Between the fright, the altitude, and the hill I had no breath left to
speak with as I pounded on the door of the miner's hut. Mountaineers
sleep lightly and do not make toilets, so it was barely ten minutes from
the time of the cave-in when three men were working at the tunnel's mouth
with pickaxes and shovels.

The tunnel had not meant to be malicious, but merely to do the proper
thing (it had not even disturbed the nitro-glycerine in the smithy). Not
much earth had fallen, and in less than an hour we heard the shouts of
the imprisoned men; in two hours they crawled into the air unhurt, and
soon were helping the others to shore up the treacherous entrance, so
that such a stirring thing could not happen again.
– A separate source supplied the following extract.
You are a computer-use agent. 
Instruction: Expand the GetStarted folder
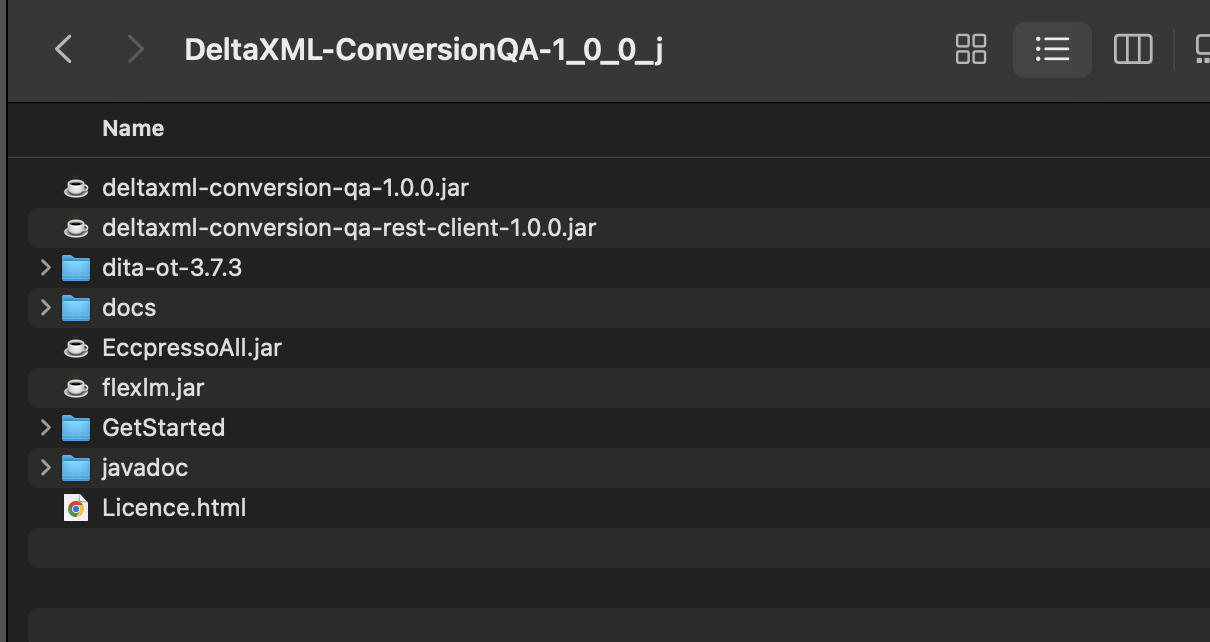pos(45,428)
There is not much more to tell. I believe that the tunnel is still there,
boring its way into the heart of the mountain, where, perhaps, the lovely
yellow gold is; but we no longer refer to it as _ours_, and Nimrod still
has to work for our daily jam. For the insolence of Mrs. Frisco in
leaving Mrs. Kansas stranded in the snow and obliging her to walk home on
the cave-in day developed the brewing storm into such proportions that
the next day their husbands did not speak as we gathered round the
morning coffee. And the Kansases moved away into one of the other five
houses in Cartersville. Mr. Kansas was not "going to see his wife
insulted by an upstart--not he: he'd soon show them," and he did so
effectively that the Red Ridge Mining Company was soon no more. We
docketed our golden dreams 'unusable,' stowed them away, and returned
with tranquil minds, if lighter purse, to milder and slower ways of
getting rich.




XVIII.

THE LAST WORD.


Now this is the end. It is three years since I first became a
woman-who-goes-hunting-with-her-husband. I have lived on jerked deer
and alkali water, and bathed in dark-eyed pools, nestling among vast
pines where none but the four footed had been before. I have been sung
asleep a hundred times by the coyotes' evening lullaby, have felt the
spell of their wild nightly cry, long and mournful, coming just as the
darkness has fully come, lasting but a few seconds, and then heard no
more till the night gives place to the fresh sheet of dawn. I have
pored in the morning over the big round footprints of a mountain lion
where he had sneaked in hours of darkness, past my saddle pillowed
head. I have hunted much, and killed a little, the wary, the beautiful,
the fleet-footed big game. I have driven a four-in-hand over corduroy
roads and ridden horseback over the pathless vasty wilds of the
continent's backbone.

I have been nearly frozen eleven thousand feet in air in blinding snow,
I have baked on the Dakota plains with the thermometer at 116 degrees,
and I have met characters as diverse as the climate. I know what it
means to be a miner and a cowboy, and have risked my life when need be,
_but_, best of all, I have felt the charm of the glorious freedom, the
quick rushing blood, the bounding motion, of the wild life, the joy of
the living and of the doing, of the mountain and the plain; I have
learned to know and feel some, at least, of the secrets of the Wild Ones.
In short, though I am still a woman and may be tender, I am a Woman
Tenderfoot no longer.

[Illustration: A MOUNTAIN LION SNEAKED PAST MY SADDLE-PILLOWED HEAD.]